Sven JohneDear Vladimir Putin
We’re delighted to present for this year’s Gallery Weekend Berlin Sven Johne’s 4th solo exhibition with the gallery: Dear Vladimir Putin / I am the Power. In an immersive, spatial interplay of film, sound, text, and images three new works are on view.
In his intermedial game, alternating between fiction, narration, and documentation, Johne approaches general and highly subjective topics of our time with humor and subversiveness: the question of self-optimization, specific fear of exclusion and failure, the search for individual fulfillment and the promise of a better, fairer world. Johne’s interest lies in the individual stories beyond the historic: personal fate, local events or moments of stepping out of order are getting attention and — like a mosaic of details – enable a reflection of our times.
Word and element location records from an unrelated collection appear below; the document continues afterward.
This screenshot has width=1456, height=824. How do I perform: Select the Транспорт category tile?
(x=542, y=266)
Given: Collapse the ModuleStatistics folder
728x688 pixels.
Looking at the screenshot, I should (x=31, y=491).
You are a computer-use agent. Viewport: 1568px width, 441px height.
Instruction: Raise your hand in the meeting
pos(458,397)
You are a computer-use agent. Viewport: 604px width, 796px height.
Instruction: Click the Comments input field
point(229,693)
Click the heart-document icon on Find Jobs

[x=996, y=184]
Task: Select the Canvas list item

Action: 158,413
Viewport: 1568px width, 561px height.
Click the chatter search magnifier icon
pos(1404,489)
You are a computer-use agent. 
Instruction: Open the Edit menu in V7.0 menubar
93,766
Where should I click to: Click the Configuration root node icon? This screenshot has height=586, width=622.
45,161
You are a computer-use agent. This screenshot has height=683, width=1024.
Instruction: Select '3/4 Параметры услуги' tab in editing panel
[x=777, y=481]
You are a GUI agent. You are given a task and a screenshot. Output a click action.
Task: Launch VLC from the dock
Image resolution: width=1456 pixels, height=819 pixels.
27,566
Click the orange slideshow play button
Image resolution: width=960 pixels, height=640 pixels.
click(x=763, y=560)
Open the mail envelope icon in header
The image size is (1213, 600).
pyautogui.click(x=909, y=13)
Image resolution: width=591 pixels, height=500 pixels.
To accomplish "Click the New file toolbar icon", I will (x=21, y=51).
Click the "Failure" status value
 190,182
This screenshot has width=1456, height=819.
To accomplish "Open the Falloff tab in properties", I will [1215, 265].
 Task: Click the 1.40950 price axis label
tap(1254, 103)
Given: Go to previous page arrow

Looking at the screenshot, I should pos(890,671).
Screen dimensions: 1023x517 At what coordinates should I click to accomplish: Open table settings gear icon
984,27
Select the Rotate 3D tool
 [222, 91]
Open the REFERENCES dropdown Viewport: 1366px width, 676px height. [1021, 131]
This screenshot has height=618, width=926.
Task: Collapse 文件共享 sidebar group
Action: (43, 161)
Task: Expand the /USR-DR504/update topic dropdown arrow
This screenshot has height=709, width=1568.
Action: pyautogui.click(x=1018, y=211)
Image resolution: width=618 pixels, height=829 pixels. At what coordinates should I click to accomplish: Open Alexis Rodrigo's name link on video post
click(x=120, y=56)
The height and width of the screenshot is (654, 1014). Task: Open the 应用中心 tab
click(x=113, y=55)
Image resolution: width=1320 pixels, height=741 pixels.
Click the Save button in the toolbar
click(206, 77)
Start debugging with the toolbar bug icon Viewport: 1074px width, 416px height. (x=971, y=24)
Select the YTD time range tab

“Dear Vladimir Putin, please allow me to introduce myself: my name is Peter Bittel. I was born in Dresden on April 19, 1949, where I still live today. Please forgive my somewhat rusty Russian; I haven’t spoken your beautiful language for quite some time now.” In Sven Johne’s newest film Lieber Wladimir Putin / Dear Vladimir Putin we see retired civil-engineer Peter Bittel (Gottfried Richter) prepare for his ‘big gig’: a speech to Vladimir Putin about things personal and political, a monologue in Russian around 18 minutes long. Although Bittel can give his speech from his home computer, it is supposed to be live and available to everyone online.
“Dear Vladimir Vladimirovich Putin, I long for peace, justice, and order, I hope for mutual assistance and solidarity, as once was a given. I would like, in this, my very own country, to be more than a non-voter and a consumer.”
Bittel practices reading his script, edits and rejects or hones individual passages, and sometimes despairs in the face of the pronunciation and grammar of the language. It is a text like a confession, which oscillates between political camps and challenges us to question our own favorite political standpoints, to discard them or to buttress them.
In reciprocity to the above Sven Johne sets Heroes of Labor, the portraits of individualized capitalism: The ‘big 12’ among the motivational and life coaches in this world, celebrated icons of self-optimization, look at us in a large grin from the wall. They seem to literally embody the postulate I am the Power – the central motive of the second film/sound-piece in the exhibition. A nocturnal stroll through a pedestrian area – scarcely lit and with the typical mix of useful architecture and the faceless, over-renovated facades of the old-buildings – opens another emotional realm.
At first sight these harmless, almost funny pictures of the ‘spokesmen of success’ and their visions presented here in sound and image address us directly as acting individuals, triggering in us a process of reflection on our own sources for motivation and doctrines: How far is our own identity and life plan imprinted by the neoliberal age? And: how free are we in the decision-making for our existence?